• **Aufgabenliste**
**A.** Schreibe im Artikel über die Fotoausstellung alles von „In den kommenden“ bis hinunter zu „zum 6. August.“ neu und setze dabei „Kulturhaus“ an die Stelle von „Europahaus“.
**B.** Bis zu welchem Datum ist die Ausstellung laut dem Artikel über die Fotoausstellung zu sehen?
**C.** Führe den Artikel über Carsten Waldens Fotoausstellung nach seinem letzten Satz weiter.

• **Textauszug**
---*---

Oberhausen. Damit „Slinky“ oder Gasometer prächtig glänzen, steht der Fotograf klaglos mitten in der Nacht auf und zeigt nun seine Werke in der Galerie KiR.

In den kommenden Ferienwochen kann man die Künstlergalerie KiR im Europahaus durchaus als Filiale der Tourist-Info betrachten: Schließlich gibt’s hier, perfekt ausgeleuchtet und in brillanter Detailfülle, Oberhausens bekannteste Sehenswürdigkeiten in 15 großformatigen Fotodrucken. „Pottlights“ nennt Carsten Walden selbst seine Werkauswahl aus Aufnahmen der letzten zehn Jahre, an der Elsässer Straße 21 zu bewundern bis zum 6. August.

Auch wen es an allzu heißen Tagen nach etwas Abkühlung verlangt, kann hier durchatmen: Dafür sorgt nicht nur der tatsächlich selbst im Sommer angenehme Galerieraum, sondern ebenso das kühle Flair der bevorzugt zur „blauen Stunde“ belichteten Großstadtbilder, ganz ohne Getümmel. Es ist jene kostbare Zeit nach Sonnenuntergang, wenn die Farben bei entsprechend langer Belichtungszeit besonders intensiv leuchten, während die Lichter der Großstadt schon angeknipst sind – aber die unbeleuchtete Umgebung noch erkennbar ist. Dann greift der 55-jährige Fotograf zum Stativ oder lässt den Quadrocopter aufsteigen, die vom erfahrenen Modellflieger Frank Götzel gesteuerte Drohne.

---*---

Zeigeeinträge für Text und Elemente:
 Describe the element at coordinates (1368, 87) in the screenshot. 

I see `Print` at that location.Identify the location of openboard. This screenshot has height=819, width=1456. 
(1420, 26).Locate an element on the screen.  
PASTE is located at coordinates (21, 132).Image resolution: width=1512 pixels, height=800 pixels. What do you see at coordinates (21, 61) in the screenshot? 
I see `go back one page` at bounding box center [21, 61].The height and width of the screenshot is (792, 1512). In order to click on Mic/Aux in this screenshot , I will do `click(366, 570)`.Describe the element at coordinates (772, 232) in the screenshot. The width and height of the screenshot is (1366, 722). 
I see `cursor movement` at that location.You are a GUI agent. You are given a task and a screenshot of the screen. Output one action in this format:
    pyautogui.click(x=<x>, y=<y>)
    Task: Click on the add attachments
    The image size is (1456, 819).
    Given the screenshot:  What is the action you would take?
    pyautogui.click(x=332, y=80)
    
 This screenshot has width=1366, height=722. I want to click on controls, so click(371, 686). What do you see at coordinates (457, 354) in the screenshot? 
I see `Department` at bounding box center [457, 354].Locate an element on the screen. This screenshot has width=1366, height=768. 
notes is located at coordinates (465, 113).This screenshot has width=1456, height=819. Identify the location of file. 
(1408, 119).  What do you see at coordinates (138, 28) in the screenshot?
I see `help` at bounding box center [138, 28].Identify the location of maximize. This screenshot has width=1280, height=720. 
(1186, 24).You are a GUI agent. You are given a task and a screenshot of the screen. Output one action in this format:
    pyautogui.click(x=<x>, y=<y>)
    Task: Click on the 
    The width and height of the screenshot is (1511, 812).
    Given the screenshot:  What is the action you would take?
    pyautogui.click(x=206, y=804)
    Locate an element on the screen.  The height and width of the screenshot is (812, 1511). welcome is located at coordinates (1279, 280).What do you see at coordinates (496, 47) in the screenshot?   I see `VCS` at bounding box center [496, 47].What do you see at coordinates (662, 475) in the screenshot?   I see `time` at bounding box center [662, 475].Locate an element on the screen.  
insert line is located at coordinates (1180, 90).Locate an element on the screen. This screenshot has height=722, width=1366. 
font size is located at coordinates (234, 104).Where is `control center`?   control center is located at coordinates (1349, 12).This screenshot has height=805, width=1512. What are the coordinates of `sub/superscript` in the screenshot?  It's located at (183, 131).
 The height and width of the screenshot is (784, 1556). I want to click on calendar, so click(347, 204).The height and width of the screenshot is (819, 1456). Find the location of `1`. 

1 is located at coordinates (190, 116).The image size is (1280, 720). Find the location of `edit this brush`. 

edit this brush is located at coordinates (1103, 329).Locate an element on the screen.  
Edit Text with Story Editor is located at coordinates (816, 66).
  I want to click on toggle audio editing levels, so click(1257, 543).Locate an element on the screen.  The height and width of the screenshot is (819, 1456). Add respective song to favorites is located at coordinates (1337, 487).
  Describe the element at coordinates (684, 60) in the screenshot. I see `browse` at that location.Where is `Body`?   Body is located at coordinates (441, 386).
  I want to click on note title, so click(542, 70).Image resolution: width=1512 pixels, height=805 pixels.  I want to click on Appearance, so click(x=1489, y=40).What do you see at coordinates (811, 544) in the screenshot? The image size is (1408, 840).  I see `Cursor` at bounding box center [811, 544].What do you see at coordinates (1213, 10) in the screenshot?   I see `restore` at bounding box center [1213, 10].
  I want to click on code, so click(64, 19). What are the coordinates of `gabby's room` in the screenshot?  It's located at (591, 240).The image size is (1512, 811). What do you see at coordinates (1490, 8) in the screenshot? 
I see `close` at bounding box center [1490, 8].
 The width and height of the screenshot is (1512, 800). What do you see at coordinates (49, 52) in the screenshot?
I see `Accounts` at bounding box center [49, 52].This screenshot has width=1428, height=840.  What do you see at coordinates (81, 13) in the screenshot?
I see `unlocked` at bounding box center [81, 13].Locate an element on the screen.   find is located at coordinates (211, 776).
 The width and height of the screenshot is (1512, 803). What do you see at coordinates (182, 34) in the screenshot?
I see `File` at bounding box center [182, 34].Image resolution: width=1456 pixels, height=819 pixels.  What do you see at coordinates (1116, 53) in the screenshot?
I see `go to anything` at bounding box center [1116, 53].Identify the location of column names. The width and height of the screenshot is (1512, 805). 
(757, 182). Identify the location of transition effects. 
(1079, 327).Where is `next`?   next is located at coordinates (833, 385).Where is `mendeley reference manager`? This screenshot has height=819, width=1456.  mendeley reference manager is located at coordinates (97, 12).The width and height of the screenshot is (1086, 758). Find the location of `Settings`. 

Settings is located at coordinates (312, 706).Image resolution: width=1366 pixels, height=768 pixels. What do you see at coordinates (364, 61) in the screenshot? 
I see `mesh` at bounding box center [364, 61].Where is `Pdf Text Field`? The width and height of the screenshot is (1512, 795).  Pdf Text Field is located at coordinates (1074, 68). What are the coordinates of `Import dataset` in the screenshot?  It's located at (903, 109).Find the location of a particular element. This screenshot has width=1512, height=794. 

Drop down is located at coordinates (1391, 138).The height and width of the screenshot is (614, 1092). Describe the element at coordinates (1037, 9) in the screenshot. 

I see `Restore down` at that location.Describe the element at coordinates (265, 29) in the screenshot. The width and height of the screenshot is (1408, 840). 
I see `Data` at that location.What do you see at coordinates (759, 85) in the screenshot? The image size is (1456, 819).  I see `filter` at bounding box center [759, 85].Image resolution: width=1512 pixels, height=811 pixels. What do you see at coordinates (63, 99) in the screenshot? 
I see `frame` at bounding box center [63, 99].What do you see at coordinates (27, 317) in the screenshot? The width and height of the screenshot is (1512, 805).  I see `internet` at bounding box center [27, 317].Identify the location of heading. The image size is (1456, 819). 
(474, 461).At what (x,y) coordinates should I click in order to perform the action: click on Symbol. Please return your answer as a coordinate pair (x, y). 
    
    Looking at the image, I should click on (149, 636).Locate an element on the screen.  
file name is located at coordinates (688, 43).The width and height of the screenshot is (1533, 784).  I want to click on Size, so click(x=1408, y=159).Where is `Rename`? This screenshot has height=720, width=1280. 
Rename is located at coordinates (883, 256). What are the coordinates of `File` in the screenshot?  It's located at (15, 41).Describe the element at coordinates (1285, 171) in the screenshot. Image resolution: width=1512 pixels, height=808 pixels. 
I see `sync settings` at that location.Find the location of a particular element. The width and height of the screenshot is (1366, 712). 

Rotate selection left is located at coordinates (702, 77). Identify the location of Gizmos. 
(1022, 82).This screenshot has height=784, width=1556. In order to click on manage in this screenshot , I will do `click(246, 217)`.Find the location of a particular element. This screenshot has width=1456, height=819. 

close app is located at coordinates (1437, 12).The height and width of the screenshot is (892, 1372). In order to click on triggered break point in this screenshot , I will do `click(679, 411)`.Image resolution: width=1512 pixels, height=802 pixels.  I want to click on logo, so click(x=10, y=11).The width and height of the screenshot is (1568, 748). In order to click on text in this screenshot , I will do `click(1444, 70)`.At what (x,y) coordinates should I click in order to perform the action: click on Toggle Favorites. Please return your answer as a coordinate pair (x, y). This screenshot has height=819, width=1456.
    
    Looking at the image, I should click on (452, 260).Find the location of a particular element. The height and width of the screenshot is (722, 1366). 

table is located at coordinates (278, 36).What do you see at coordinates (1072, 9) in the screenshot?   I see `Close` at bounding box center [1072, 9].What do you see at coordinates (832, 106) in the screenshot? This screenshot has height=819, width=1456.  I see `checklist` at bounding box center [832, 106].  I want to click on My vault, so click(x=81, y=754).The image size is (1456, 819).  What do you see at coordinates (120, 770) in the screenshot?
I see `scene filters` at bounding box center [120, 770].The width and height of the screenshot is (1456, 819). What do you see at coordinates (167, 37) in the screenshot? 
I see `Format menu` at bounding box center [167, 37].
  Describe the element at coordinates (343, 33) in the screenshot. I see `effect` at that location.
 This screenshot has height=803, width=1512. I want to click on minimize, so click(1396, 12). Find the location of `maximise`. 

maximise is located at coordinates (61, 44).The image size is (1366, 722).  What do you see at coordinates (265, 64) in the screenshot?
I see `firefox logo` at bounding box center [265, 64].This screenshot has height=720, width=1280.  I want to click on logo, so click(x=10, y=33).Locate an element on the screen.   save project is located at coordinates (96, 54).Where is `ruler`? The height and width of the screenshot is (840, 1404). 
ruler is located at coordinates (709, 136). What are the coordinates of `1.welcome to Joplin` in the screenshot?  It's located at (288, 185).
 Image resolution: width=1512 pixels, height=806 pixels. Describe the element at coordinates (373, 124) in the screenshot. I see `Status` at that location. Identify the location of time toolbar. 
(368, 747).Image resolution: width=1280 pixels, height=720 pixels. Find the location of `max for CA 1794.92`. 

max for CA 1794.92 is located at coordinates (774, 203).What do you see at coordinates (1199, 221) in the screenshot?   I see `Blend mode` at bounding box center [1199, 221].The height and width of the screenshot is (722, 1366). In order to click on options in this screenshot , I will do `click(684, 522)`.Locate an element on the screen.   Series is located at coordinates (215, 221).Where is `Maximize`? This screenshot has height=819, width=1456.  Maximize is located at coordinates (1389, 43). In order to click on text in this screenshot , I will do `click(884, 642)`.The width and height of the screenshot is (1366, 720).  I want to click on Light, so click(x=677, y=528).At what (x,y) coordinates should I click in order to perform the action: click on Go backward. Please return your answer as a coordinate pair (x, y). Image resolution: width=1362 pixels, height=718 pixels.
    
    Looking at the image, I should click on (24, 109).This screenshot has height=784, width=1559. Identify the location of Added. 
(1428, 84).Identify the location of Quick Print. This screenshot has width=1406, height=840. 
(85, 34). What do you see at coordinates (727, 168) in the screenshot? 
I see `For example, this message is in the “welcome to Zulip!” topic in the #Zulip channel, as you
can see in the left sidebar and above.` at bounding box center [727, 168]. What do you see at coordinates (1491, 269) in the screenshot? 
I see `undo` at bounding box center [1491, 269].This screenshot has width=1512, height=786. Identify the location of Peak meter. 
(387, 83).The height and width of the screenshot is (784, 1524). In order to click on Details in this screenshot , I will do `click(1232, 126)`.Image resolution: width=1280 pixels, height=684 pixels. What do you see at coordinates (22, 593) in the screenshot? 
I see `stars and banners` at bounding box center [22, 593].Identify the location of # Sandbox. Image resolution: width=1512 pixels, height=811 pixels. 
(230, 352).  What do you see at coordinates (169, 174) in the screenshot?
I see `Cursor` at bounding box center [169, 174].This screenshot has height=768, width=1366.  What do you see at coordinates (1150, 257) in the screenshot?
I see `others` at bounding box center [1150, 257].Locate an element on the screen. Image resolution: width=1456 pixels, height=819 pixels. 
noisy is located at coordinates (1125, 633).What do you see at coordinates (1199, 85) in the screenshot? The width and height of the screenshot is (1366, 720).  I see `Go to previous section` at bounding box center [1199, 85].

---*---

• **Schriftliche Antworten**
**A.**
In den kommenden Ferienwochen kann man die Künstlergalerie KiR im Kulturhaus durchaus als Filiale der Tourist-Info betrachten: Schließlich gibt’s hier, perfekt ausgeleuchtet und in brillanter Detailfülle, Oberhausens bekannteste Sehenswürdigkeiten in 15 großformatigen Fotodrucken. „Pottlights“ nennt Carsten Walden selbst seine Werkauswahl aus Aufnahmen der letzten zehn Jahre, an der Elsässer Straße 21 zu bewundern bis zum 6. August.

**B.** Bis zum 6. August.

**C.**
Ein Bestseller im Oeuvre von Carsten Walden: der in den Wasserbecken des Olgaparks gespiegelte Gasometer.
Ein Bestseller im Oeuvre von Carsten Walden: der in den Wasserbecken des Olgaparks gespiegelte Gasometer. © FUNKE Foto Services | Gerd Wallhorn

So lässt sich selbst auf den Gasometer von oben blicken – übrigens neben der „Slinky Springs to Fame“-Brücke das bevorzugte Sujet dieser „Pottlights“-Schau. So eröffnen sich wahrlich neue Perspektiven auf Motive, die man bereits sattsam zu kennen glaubt. Denn der fotografische Autodidakt und gelernte Bergmann erspart mit seinen mindestens metergroß gedruckten Blickfängen aus später Stunde dem staunenden Publikum einiges an Mühe. Carsten Walden zieht selbst nachts um 3 Uhr los, wenn sich diese ganz besonders fotogenen Wetterlagen ankündigen.

Orangefarbener Himmel dank Lichtverschmutzung

Etwa die immer selteneren Schneefälle. Als wär’s die Verbildlichung einer Chopin-Etüde hängt so eine von weiß überzuckerten Ufern umgebene Rehberger-Brücke in der Galerie KiR überm Klavier: „Der Schnee ist noch unberührt“, das ist dem schlaflosen Lichtbildner wichtig. Und der nächtliche, wolkenverhangene Himmel zeigt ein mattes Glimmen in Orange. Walden dokumentiert damit auch das Ausmaß der „Lichtverschmutzung“ im Revier – denn dieses Leuchten um 3 Uhr ist der Widerschein der nie verlöschenden Straßenlaternen.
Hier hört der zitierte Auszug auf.